## Task
Among the entries, which lines carry the string "header"? Copy every one.
------ Data for this exercise
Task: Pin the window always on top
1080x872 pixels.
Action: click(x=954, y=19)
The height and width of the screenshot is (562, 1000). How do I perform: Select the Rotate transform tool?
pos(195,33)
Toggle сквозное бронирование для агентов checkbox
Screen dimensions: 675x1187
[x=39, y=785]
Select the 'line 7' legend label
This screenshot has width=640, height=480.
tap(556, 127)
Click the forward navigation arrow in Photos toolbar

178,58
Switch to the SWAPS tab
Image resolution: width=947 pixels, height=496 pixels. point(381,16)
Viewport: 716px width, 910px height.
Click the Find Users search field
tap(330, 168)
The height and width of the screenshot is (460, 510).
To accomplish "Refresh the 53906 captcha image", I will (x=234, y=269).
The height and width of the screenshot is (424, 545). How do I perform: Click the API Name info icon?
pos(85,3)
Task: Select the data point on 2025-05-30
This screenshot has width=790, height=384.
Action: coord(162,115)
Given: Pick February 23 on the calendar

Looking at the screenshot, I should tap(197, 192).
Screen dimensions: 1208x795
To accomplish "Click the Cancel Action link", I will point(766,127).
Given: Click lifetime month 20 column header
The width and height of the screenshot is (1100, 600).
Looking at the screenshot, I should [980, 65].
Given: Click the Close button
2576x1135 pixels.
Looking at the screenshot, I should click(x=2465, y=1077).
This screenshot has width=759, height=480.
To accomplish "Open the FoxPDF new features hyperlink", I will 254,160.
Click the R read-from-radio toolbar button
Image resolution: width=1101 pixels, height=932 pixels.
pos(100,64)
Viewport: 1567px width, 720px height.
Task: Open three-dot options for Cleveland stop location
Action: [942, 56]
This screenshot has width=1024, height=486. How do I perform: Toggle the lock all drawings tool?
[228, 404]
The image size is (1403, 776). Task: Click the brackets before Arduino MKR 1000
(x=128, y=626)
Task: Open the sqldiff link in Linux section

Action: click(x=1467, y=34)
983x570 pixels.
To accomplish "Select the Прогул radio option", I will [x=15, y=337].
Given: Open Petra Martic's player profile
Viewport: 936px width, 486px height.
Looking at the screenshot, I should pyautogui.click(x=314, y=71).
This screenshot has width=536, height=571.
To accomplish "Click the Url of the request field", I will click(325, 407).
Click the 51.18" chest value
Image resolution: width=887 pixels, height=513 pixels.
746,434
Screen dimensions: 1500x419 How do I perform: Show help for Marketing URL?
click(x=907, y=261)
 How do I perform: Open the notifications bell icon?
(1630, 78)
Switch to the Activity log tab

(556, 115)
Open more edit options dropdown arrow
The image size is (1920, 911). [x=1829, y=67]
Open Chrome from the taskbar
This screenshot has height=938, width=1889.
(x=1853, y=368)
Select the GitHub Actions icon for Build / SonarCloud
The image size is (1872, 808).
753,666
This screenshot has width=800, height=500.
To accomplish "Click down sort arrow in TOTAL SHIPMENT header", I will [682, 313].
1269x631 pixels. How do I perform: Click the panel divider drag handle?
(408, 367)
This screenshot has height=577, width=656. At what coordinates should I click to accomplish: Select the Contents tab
------------
## Solution for this task
Given: Click lifetime month 20 column header
To accomplish "Click down sort arrow in TOTAL SHIPMENT header", I will [682, 313].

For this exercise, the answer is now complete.